> [Task goal]: The lines wanted are those from the one containing "The height and" to the last line of the entries below; output them exactly, leaving out pictures.

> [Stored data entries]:

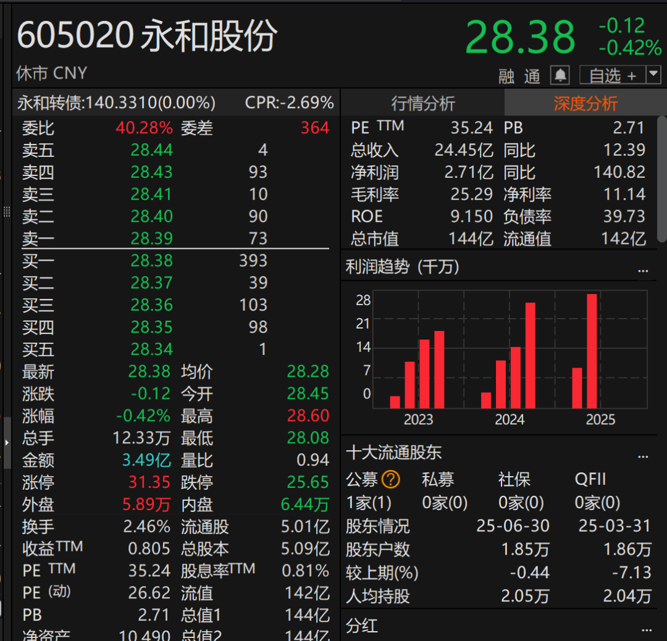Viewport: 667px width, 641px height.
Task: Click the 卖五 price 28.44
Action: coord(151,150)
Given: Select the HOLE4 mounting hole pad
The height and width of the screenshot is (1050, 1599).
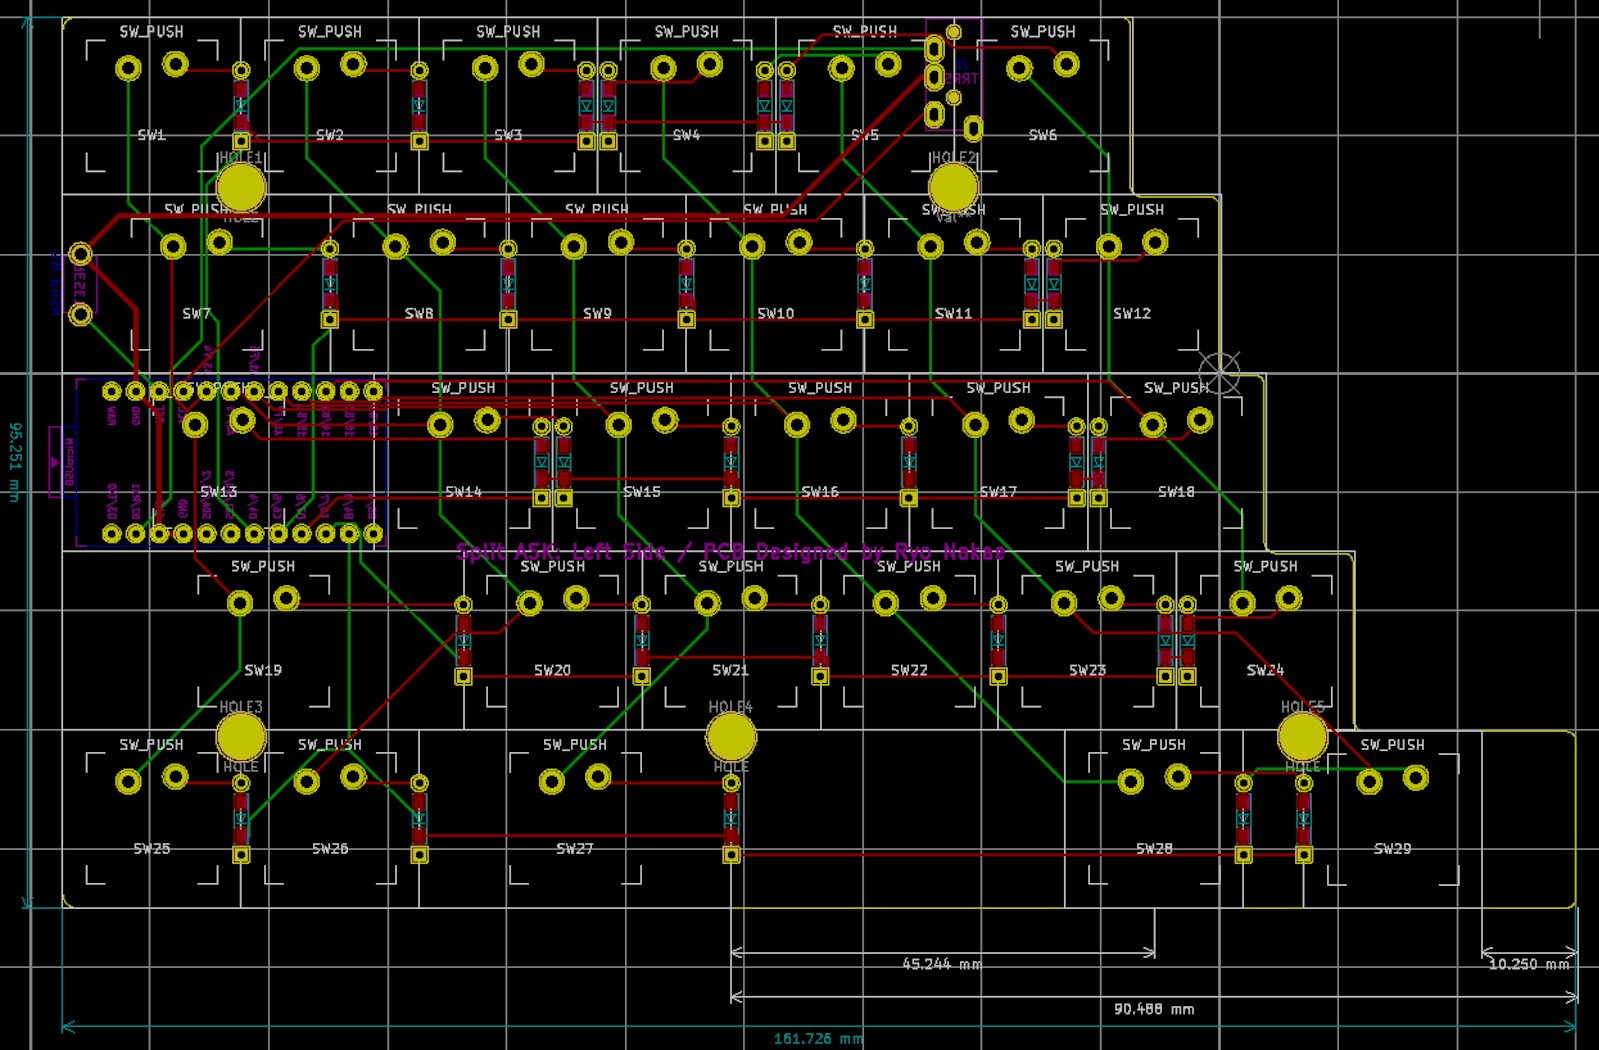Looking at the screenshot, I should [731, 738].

> [Response box]:
The height and width of the screenshot is (1050, 1599).
Looking at the screenshot, I should [731, 738].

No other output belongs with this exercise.